Look into Rustic Pathways to see the world and do some good.


15



Institute a “Wall of Fame” for accomplishments and victories, big and small. AND a “Wall of Shame” for minor infractions such as not changing the toilet paper roll, etc. We have to be willing to put ourselves on the wall of shame too - and that’s the lesson: We all make mistakes but we own up to them, fix them if possible and learn from them always. Also good fun. Start our with actual paper version but transition to a shared iCloud album to post wall of shame pics once they are old enough for phones. Maybe even continue through adulthood if they “shame” themselves!


5-15, 18, 21



You’ll miss me when I’m gone, but if I did my job right you won’t need me.


21



A person’s friends are a reflection of their character. Pick friends who you can be yourself around. Look for partners who have close friendships, a circle of friends who think highly of them.


14, 17, 21



“The next generation never learns anything from the previous one until it’s brought home like a hammer.” - Harry Truman


13, 16, 21



Learn to recognize invitations from the Lord - invitations to look at beauty. Invitations for compassion, for learning and for love.


9-15



Teach them to clean the bathroom. Wipe down surfaces, clean mirrors, etc. It’s their job to keep it tidy. Everybody pitches in to keep up with housework.


4-18



“Bullies are scared people hiding inside scary people.” -Michelle Obama


8-12



There is so much darkness in the world - keep pushing back against it every way you can. Be a force for good.


14, 16, 21



Dating advice: If they like you, you’re gonna know. If they don’t, you’re gonna be confused.”


16, 21



Practice a neutral expression: Interested but not excited. A “poker face” is a good skill to know and will come in handy a lot!


13, 16, 18, 21



The more you move, the happier you are.


10, 11, 13, 15, 18, 21



Sailing lessons.


14



Home is where people love you.


21



You always have a choice.
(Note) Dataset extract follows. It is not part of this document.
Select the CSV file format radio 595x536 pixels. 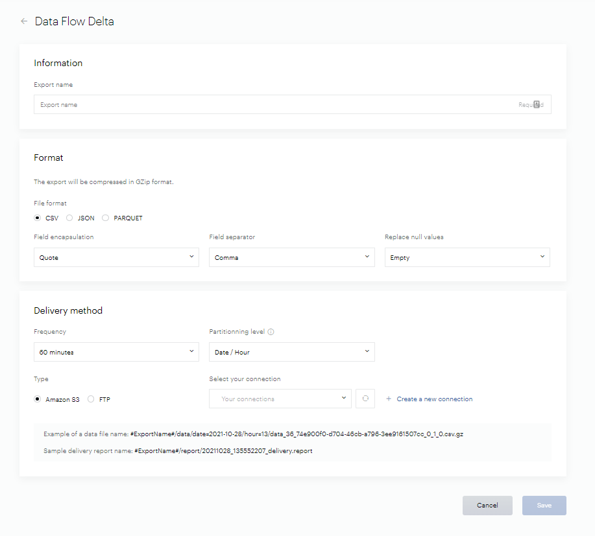click(x=38, y=218)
Always.


15, 19, 21



Open a Bank Account


8-12



Just do the next right thing. One step at a time, you’ll get there.


13, 18, 21



Build a backyard adventure camp


8



When the poop hits the fan, that's when real discipleship begins.


15-18



Plan trip to Bush Gardens late September


5



Love isn’t enough but it’s a great start.


21



Ladies, don’t waste a moment of your precious time trying to get a man’s attention. If he’s interested he will love heaven and earth to get YOUR attention. Save your energy for joy and work and learning and doing whatever floats your boat! Let him be the one to twist himself in knots.


15, 18, 20



People always say “Be yourself.” That’s good advice but really what does it mean? I think it’s easier to explain what it DOESN’T mean: When you’re being yourself you’re not pretending to be interested in something or someone you’re not. You’re not doing something just to please someone else (or just to tick them off.) You’re not wearing anything that makes you feel uncomfortable. You’re not pretending to have fun when you’re not having fun. You’re not trying to impress anyone. You’re not trying to fade into the background. You’re not trying to change anything about yourself or someone else. I think that’s a good start. What does “being yourself” mean to you?


11-14, 18, 21



The things we invite to protect us take their job seriously. They will not abandon the watch without a fight to the death. So be careful, very careful about what u invite as armor. Please don’t place your trust in drugs, alcohol, food, gambling, working, disconnecting, etc. Put your trust in that which is creative, honest, loving, beautiful, interesting, inspiring, challenging or peaceful. These things make much better bodyguards, and they will never turn on you.


13, 16, 20



Harm springs from excess.


12



Processing an emotion means you’re not acting on it or avoiding it, you’re just with it. I like to picture it as a person and then imagine having a cup of coffee or a beer with it. Hope this helps you. xoxo


13, 16



Things are rarely perfect, but things that are less-than-ideal aren't all bad to the same degree. Let's talk about making buckets for "not ideal but I can put up with it" and "deal-breaker." Works for all kinds of situations. Another variation of this is to grade the suckiness of a situation on a scale of 1-10. Have them decide at what point action is needed vs. just putting up with it. This one works well for hunger. Yes, you're hungry, but on a scale of 1-10, how hungry? It also works for relationships! There are plenty of things about a spouse that are less than ideal, but how many are true deal-breakers? Teach them to understand the difference.


5, 21



A hard day’s work is something to be proud of, not afraid of.